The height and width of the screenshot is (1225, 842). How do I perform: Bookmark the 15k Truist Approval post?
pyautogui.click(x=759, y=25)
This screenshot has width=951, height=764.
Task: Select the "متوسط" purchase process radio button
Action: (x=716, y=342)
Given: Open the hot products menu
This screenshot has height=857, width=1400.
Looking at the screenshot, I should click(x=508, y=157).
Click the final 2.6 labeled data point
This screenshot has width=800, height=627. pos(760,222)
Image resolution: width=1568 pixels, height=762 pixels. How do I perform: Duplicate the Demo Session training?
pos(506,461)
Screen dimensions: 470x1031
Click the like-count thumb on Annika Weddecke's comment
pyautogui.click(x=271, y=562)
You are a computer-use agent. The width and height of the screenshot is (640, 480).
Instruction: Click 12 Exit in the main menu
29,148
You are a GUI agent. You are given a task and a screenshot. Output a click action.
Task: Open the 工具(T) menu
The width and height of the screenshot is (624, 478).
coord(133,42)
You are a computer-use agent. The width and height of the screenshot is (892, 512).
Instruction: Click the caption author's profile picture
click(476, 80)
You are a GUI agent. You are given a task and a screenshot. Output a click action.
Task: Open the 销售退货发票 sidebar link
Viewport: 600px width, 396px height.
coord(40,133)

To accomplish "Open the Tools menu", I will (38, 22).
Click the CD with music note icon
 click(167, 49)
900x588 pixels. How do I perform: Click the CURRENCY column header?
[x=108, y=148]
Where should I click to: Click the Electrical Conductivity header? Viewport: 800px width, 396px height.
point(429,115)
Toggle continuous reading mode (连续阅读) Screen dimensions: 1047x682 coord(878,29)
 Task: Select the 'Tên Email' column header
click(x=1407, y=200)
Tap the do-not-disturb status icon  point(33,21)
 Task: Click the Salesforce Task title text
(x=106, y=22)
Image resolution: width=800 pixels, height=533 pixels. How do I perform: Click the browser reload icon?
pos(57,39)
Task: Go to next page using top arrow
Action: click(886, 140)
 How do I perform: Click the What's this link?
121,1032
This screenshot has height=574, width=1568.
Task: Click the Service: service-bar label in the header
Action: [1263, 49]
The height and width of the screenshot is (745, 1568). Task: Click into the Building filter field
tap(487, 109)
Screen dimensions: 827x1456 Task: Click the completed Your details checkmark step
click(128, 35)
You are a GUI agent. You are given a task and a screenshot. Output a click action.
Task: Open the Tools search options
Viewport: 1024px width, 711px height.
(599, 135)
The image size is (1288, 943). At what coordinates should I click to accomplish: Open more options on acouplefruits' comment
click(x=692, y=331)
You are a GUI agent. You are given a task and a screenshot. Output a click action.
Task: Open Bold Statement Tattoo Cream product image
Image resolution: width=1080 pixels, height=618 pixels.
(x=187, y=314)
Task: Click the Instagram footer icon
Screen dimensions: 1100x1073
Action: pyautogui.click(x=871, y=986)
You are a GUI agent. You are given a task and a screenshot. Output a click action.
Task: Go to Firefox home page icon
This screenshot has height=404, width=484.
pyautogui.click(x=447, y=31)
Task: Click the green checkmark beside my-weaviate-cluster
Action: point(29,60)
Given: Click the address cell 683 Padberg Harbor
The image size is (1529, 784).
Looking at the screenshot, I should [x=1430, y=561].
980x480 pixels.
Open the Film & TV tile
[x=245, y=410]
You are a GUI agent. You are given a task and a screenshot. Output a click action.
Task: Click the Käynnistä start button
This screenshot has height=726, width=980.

════════════════════

§ **Task to complete**: Could you write out the material above exactly as it appears?

§ **Solution for this task**:
The height and width of the screenshot is (1225, 842). How do I perform: Bookmark the 15k Truist Approval post?
pyautogui.click(x=759, y=25)
This screenshot has width=951, height=764.
Task: Select the "متوسط" purchase process radio button
Action: (x=716, y=342)
Given: Open the hot products menu
This screenshot has height=857, width=1400.
Looking at the screenshot, I should click(x=508, y=157).
Click the final 2.6 labeled data point
This screenshot has width=800, height=627. pos(760,222)
Image resolution: width=1568 pixels, height=762 pixels. How do I perform: Duplicate the Demo Session training?
pos(506,461)
Screen dimensions: 470x1031
Click the like-count thumb on Annika Weddecke's comment
pyautogui.click(x=271, y=562)
You are a computer-use agent. The width and height of the screenshot is (640, 480).
Instruction: Click 12 Exit in the main menu
29,148
You are a GUI agent. You are given a task and a screenshot. Output a click action.
Task: Open the 工具(T) menu
The width and height of the screenshot is (624, 478).
coord(133,42)
You are a computer-use agent. The width and height of the screenshot is (892, 512).
Instruction: Click the caption author's profile picture
click(476, 80)
You are a GUI agent. You are given a task and a screenshot. Output a click action.
Task: Open the 销售退货发票 sidebar link
Viewport: 600px width, 396px height.
coord(40,133)

To accomplish "Open the Tools menu", I will (38, 22).
Click the CD with music note icon
 click(167, 49)
900x588 pixels. How do I perform: Click the CURRENCY column header?
[x=108, y=148]
Where should I click to: Click the Electrical Conductivity header? Viewport: 800px width, 396px height.
point(429,115)
Toggle continuous reading mode (连续阅读) Screen dimensions: 1047x682 coord(878,29)
 Task: Select the 'Tên Email' column header
click(x=1407, y=200)
Tap the do-not-disturb status icon  point(33,21)
 Task: Click the Salesforce Task title text
(x=106, y=22)
Image resolution: width=800 pixels, height=533 pixels. How do I perform: Click the browser reload icon?
pos(57,39)
Task: Go to next page using top arrow
Action: click(886, 140)
 How do I perform: Click the What's this link?
121,1032
This screenshot has height=574, width=1568.
Task: Click the Service: service-bar label in the header
Action: [1263, 49]
The height and width of the screenshot is (745, 1568). Task: Click into the Building filter field
tap(487, 109)
Screen dimensions: 827x1456 Task: Click the completed Your details checkmark step
click(128, 35)
You are a GUI agent. You are given a task and a screenshot. Output a click action.
Task: Open the Tools search options
Viewport: 1024px width, 711px height.
(599, 135)
The image size is (1288, 943). At what coordinates should I click to accomplish: Open more options on acouplefruits' comment
click(x=692, y=331)
You are a GUI agent. You are given a task and a screenshot. Output a click action.
Task: Open Bold Statement Tattoo Cream product image
Image resolution: width=1080 pixels, height=618 pixels.
(x=187, y=314)
Task: Click the Instagram footer icon
Screen dimensions: 1100x1073
Action: pyautogui.click(x=871, y=986)
You are a GUI agent. You are given a task and a screenshot. Output a click action.
Task: Go to Firefox home page icon
This screenshot has height=404, width=484.
pyautogui.click(x=447, y=31)
Task: Click the green checkmark beside my-weaviate-cluster
Action: point(29,60)
Given: Click the address cell 683 Padberg Harbor
The image size is (1529, 784).
Looking at the screenshot, I should [x=1430, y=561].
980x480 pixels.
Open the Film & TV tile
[x=245, y=410]
You are a GUI agent. You are given a task and a screenshot. Output a click action.
Task: Click the Käynnistä start button
This screenshot has height=726, width=980.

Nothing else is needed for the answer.